The phone uses the UIQ 3 software platform, which is based upon Symbian OS 9.1. The M600 has a new special type of full QWERTY keyboard below the display, on the phone itself. The touchscreen displays 262,144 colours (18-bit colour depth) with a resolution of 240x320 pixels at 2.6 inches long in diagonal. The M600 runs the Nexperia PNX4008 ARM9 208 MHz processor from Philips and has 64MB RAM and 128MB Flash ROM. This processor also includes a PowerVR MBX GPU for hardware-accelerated 3D graphics.

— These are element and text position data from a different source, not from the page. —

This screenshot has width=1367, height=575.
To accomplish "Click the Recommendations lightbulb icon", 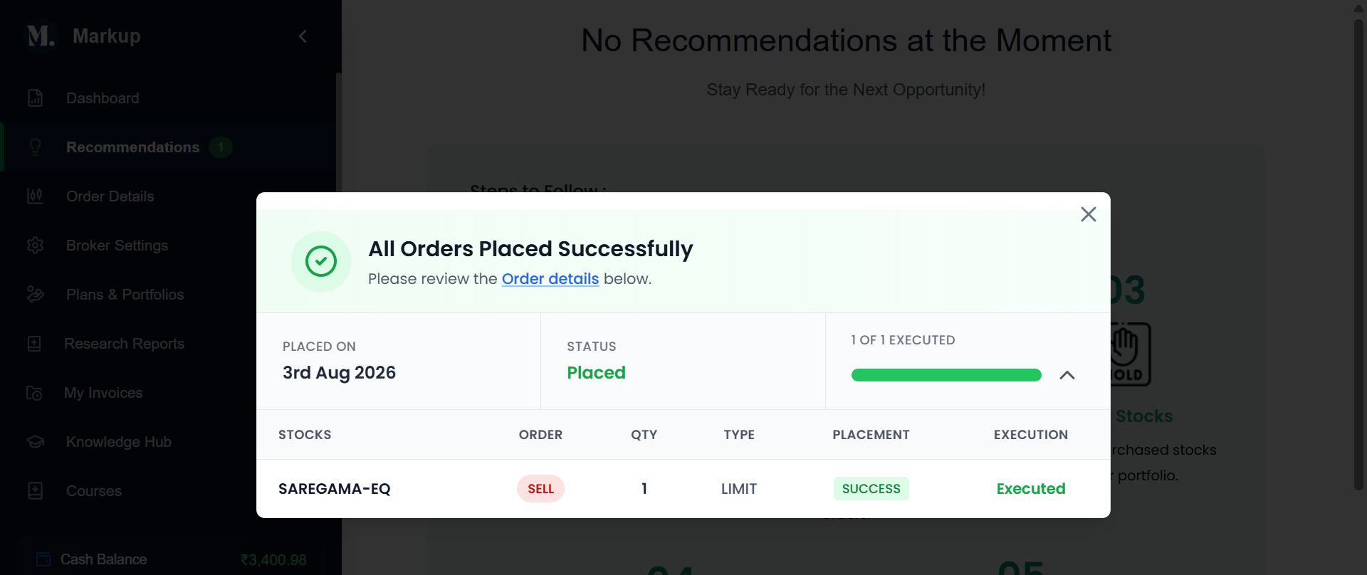I will point(35,147).
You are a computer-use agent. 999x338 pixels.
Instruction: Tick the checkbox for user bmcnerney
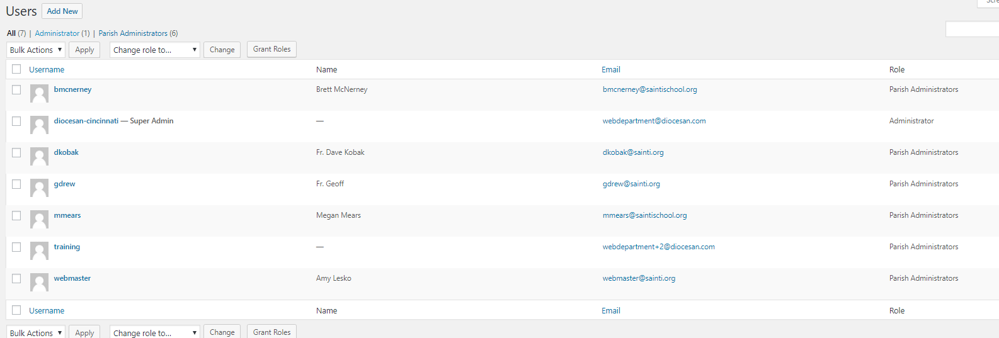click(x=16, y=90)

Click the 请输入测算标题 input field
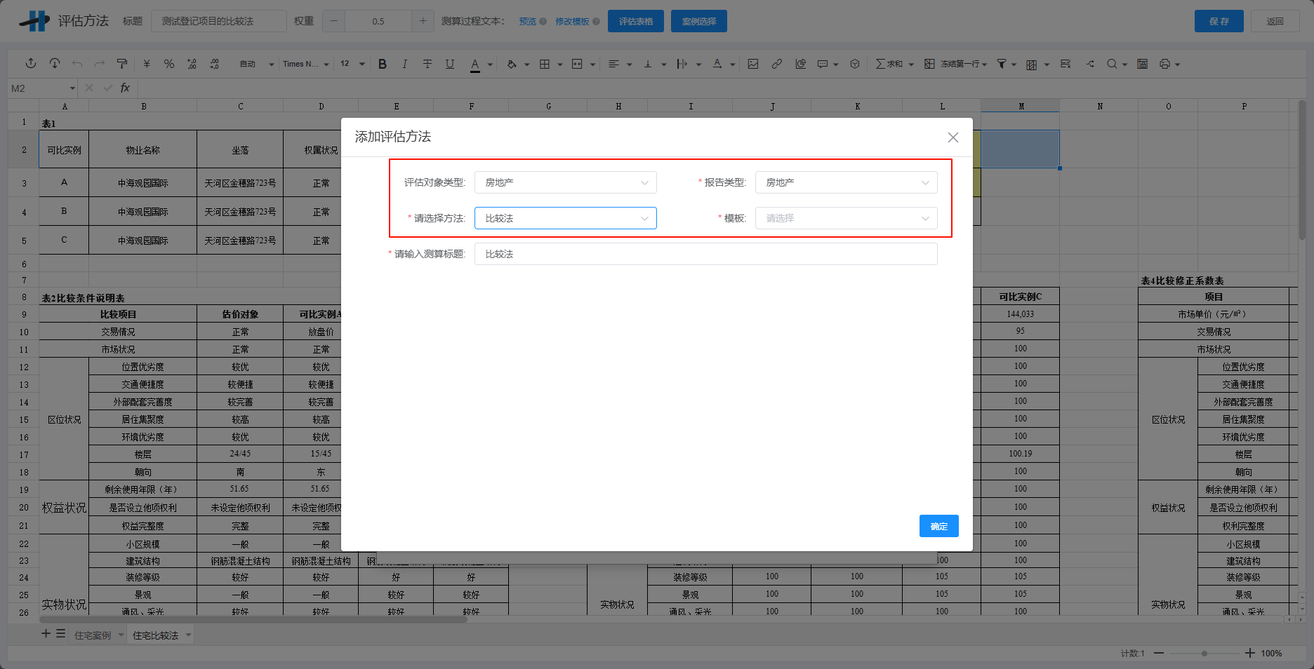click(705, 254)
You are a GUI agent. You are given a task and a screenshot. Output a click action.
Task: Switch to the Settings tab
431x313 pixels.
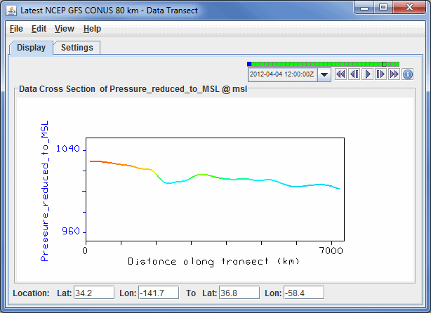coord(77,48)
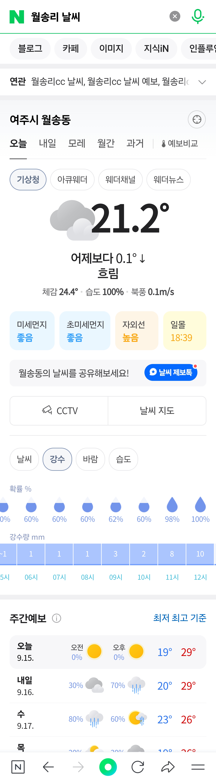Viewport: 216px width, 782px height.
Task: Start voice search with the microphone icon
Action: 198,16
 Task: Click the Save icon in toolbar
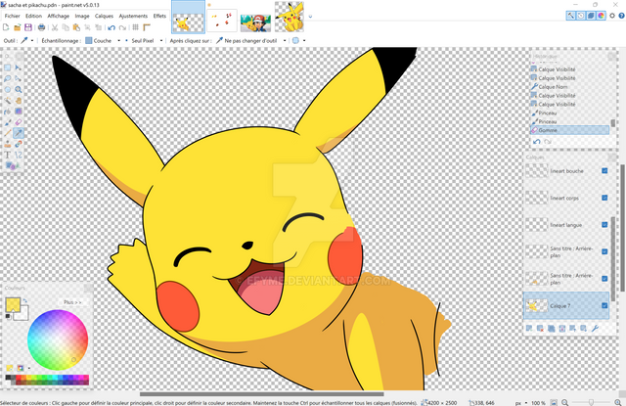tap(26, 28)
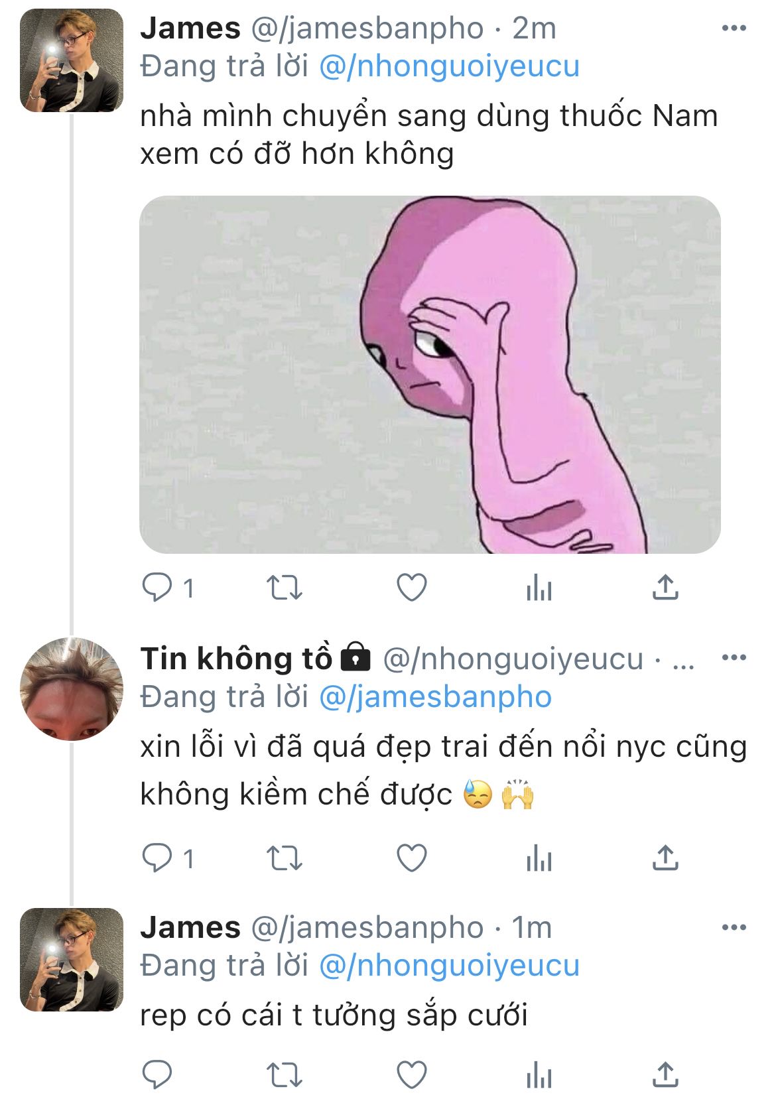Open the pink character meme image
776x1103 pixels.
click(430, 374)
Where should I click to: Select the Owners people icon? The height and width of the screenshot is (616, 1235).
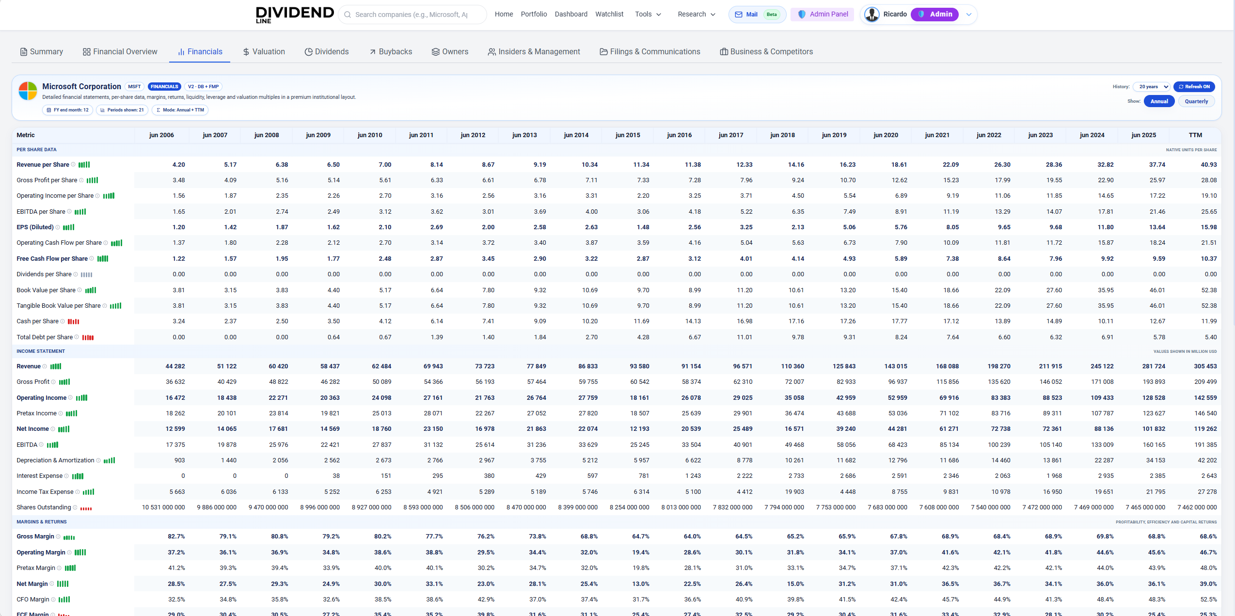coord(435,51)
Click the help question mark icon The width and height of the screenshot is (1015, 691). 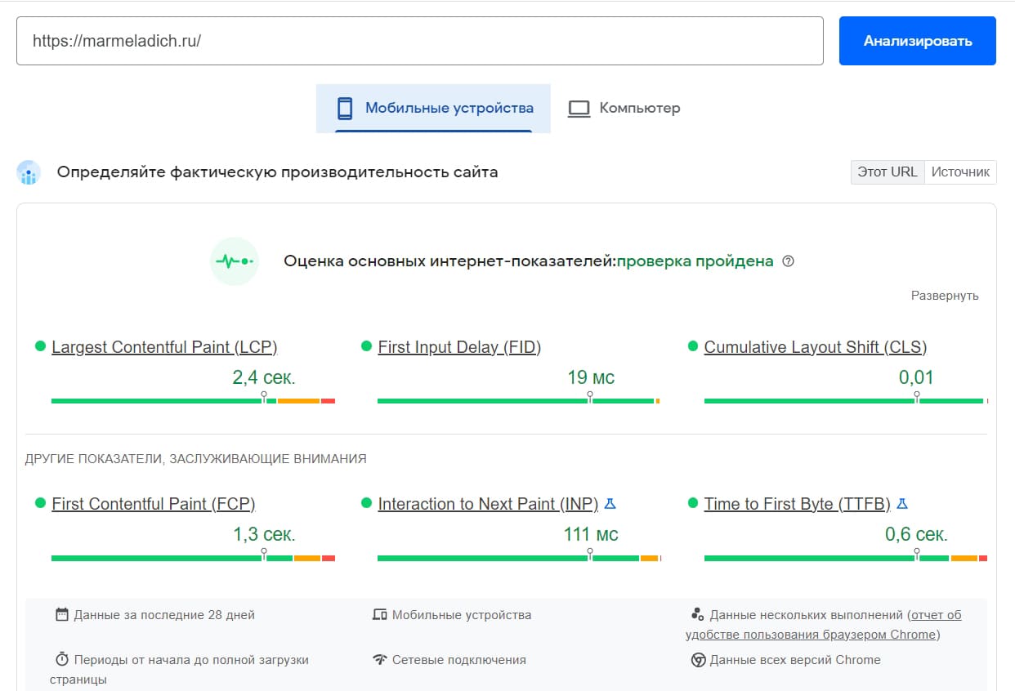tap(788, 261)
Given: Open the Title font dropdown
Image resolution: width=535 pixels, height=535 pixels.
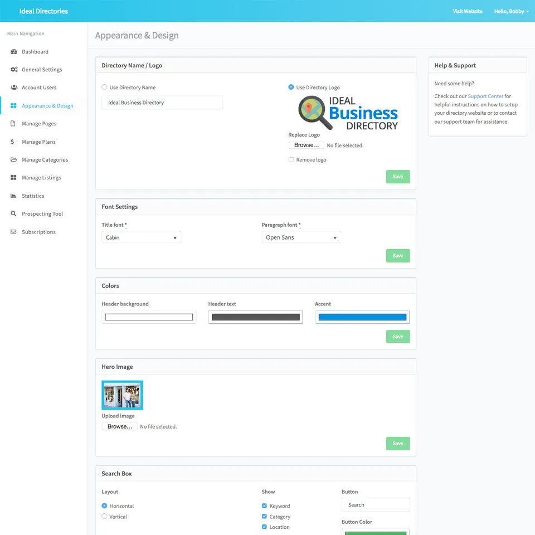Looking at the screenshot, I should click(x=142, y=237).
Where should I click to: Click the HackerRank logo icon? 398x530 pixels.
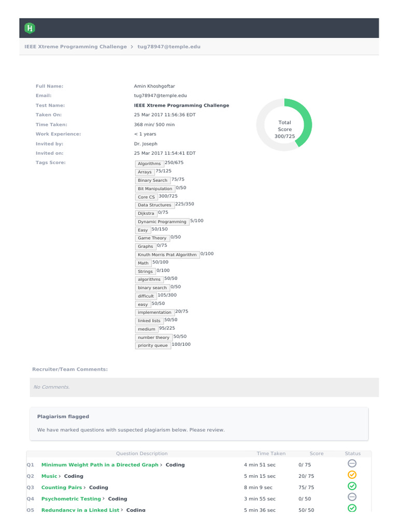point(31,28)
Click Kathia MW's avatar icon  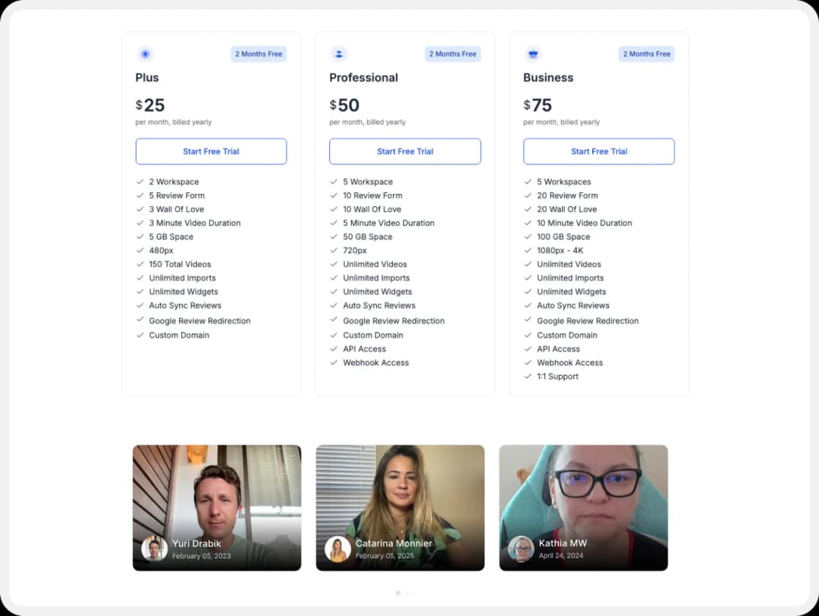[x=521, y=549]
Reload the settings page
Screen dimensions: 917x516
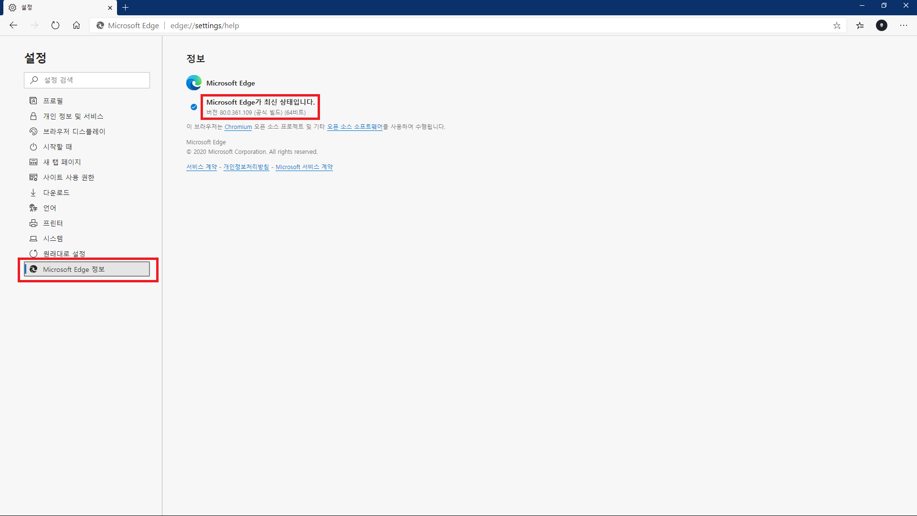[55, 25]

It is notable that the Sony Ericsson P1 has its form factor based on this model.

== Specifications ==
- Colour: White, Black
- Display: 262K Colour touchscreen display (240x320 pixels)
- User interface: UIQ 3.0
- Operating system: Symbian OS v9.1
- Networks: GSM 900, GSM 1800, GSM 1900, UMTS 2100
- Performance: Talk Time - UMTS: 2.5hr / GSM: 7.5hr, Standby Time - UMTS: 250hr / GSM: 340hr

== Criticisms ==

=== Lack of long term commitment by Sony Ericsson ===

The M600 is marked "EOL" (End of Life) less than two years after introduction by Sony Ericsson and therefore is considered a finalized product and will not receive any further firmware updates despite numerous bugs being reported by M600i users.

=== Problems for Mac users ===

Connectivity has been an ongoing problem with the UIQ3 suite of phones from Sony Ericsson and the Mac OS X iSync utility that Mac users use to synchronise a mobile phone with the computer. As of February 2008 there are still widespread problems reported with these phones for Mac users.